December Retreat Reflection: The Moral Roots of Psychological Safety

One of the most pressing issues impacting our country today, is divisibility, especially as a result of the conversation of what’s “right” vs “wrong”, and the self-righteousness that is associated with it.  Maintaining the assertion that certain experiences, certain qualities, and certain backgrounds give you the privilege to be more “right” than another, has driven a wedge between various demographics in the country that need to be working together, rather against, to address issues facing our country, such as race, poverty, climate change, and animal cruelty. “What’s the Story”, teaches beyond just listening to opposing views on an issue, and feeling like you have justly considered all sides of the debate, but instead delves into moral humility, and instills an appreciation for what it means to be human, along the beauty that can accompany collaboration between a group of different-minded people.

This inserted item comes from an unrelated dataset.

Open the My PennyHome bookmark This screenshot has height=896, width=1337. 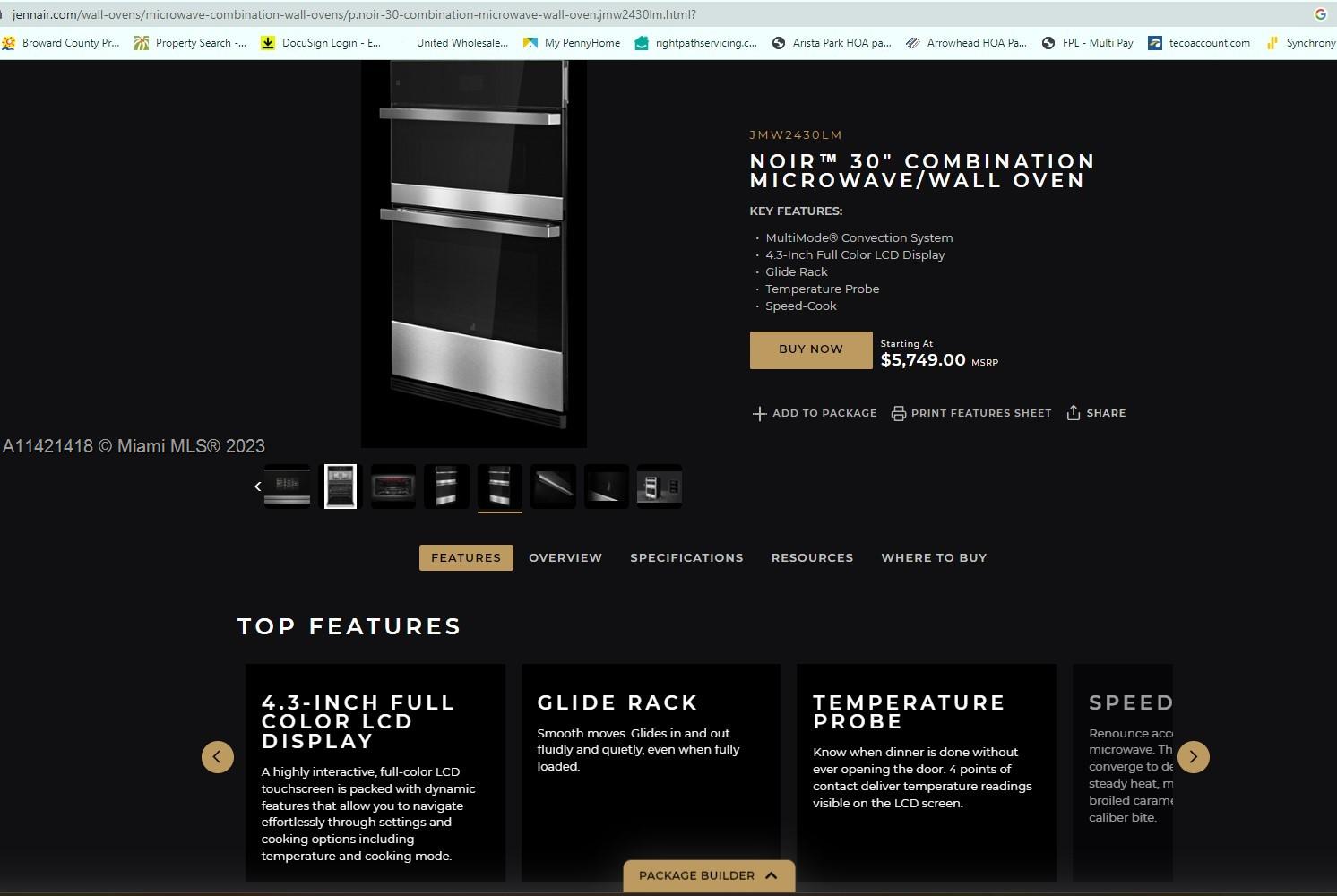click(572, 43)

All throughout our retreat this past weekend, it snowed, and while we remained comfortable in the warmth, and golden light of the Common Ground Center’s buildings, I couldn’t help but compare the snow that surrounded us, to the chaos that I feel our country is experiencing right now. And in the midst of that chaos, to witness the determination, and  passion that filled the small, rustic room we met in, was a truly hopeful experience, which couldn’t have occurred without the open, genuine, and vulnerable conversation that emerged. The climate that was created within that weekend relied heavily on Psychological Safety, or the ability to feel safe with honesty, and open discussion within a group. We considered an article written by the Harvard Business Review, on the importance of Psychological Safety in successful, or high-preforming teams, and it really encouraged me to question my previous approach on the veal and dairy industries.

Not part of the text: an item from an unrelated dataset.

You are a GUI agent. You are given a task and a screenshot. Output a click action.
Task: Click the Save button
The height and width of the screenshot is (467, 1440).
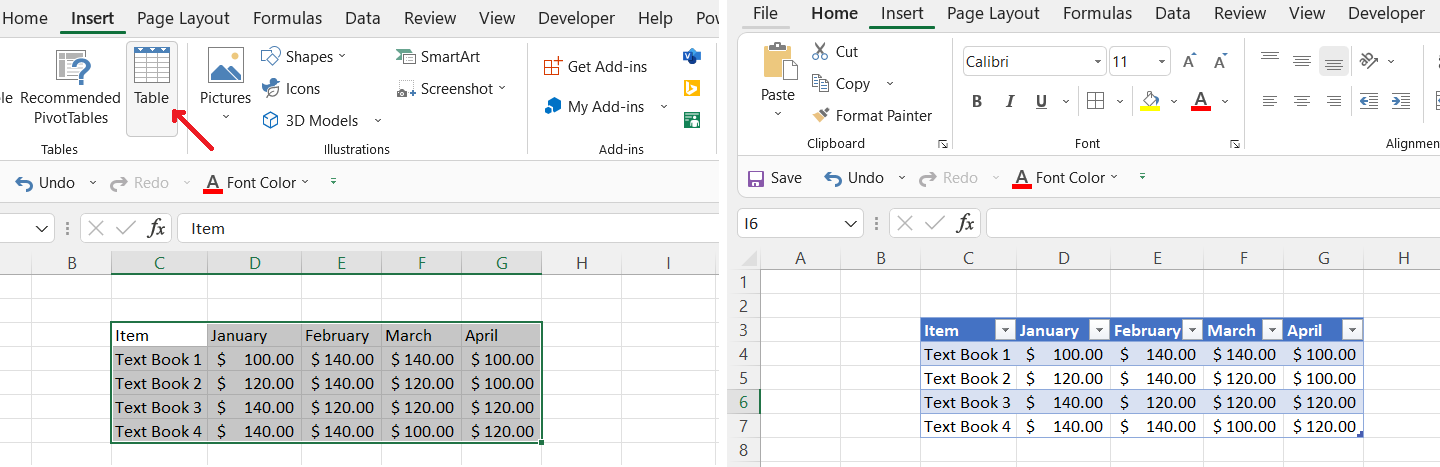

I had originally approached the issue with a mindset that I had to create a “villain” in my argument, someone that the audience could feel anger towards, and lay the blame on, in order for them to feel connected to the issue, and advocate for the calves’ mistreatment. I want to say that this mindset quickly changed, but it really wasn’t until our first retreat of this year, that I really saw the fault in this belief. It was really during the Ruha Benjamin’s Key Note Address, that I fully understood the flaw in what I was looking for. During her talk, she mentioned a deficiency that she found in many peoples’ ideologies in which they believe that their empathy is a limited resource, and they can only express empathy towards one group of people, one person, or one object, while disregarding the other people involved as antagonists, stripping them down, and dehumanizing them, so that you can consider them to be the “bad guys”. While it is true that there are definitely people in the country (and in our government) who are continually racist, sexist, and oppressive, the key to psychological safety revolves around knowing (even beyond understanding), what it means to be human. So while I was trying to make a claim that farmers are bad, I realized that I too was limiting, and rationing my well of empathy. I know (though very little) about the struggles, poverty, and ostracization that farmers in Vermont experience, and instead of expressing the empathy that they are very much deserving of, in my mind, I saw them alongside consumers, as the antagonists.

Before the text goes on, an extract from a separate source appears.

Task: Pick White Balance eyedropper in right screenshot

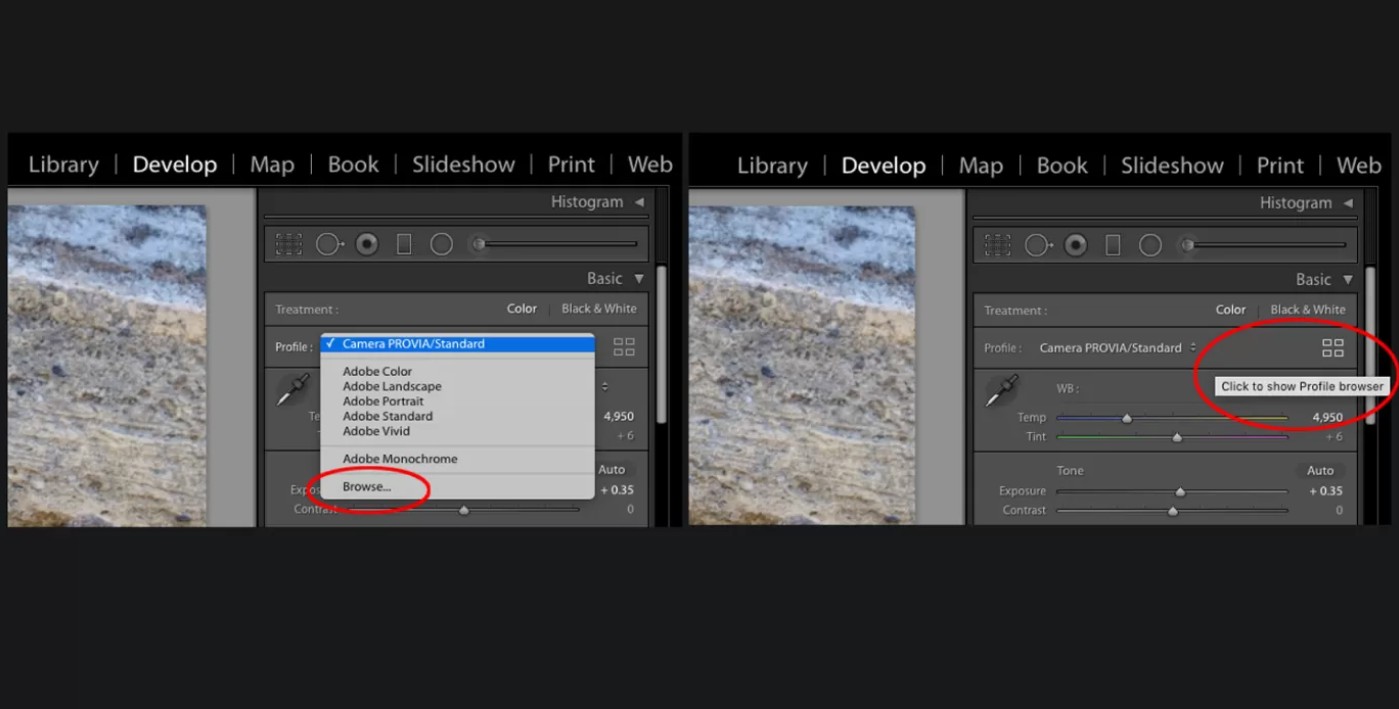Action: (x=1001, y=390)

Moving forwards, instead of focusing on confronting someone with the blame of the issue, and dehumanizing an “antagonist” in my work, I will focus on collecting the most genuine, and real information I can gather, for people to interpret as they want, rather than be forced into reacting a certain way.

In conclusion, the convoluted range of emotion that entered the second WtS retreat of the year at the Common Grounds center in Starksboro, left overflowing with the most powerful qualities found in young people, passion, compassion and determination, and for the first time since the election, I have observed what could be a clear, inspiring, and hopeful path to the future.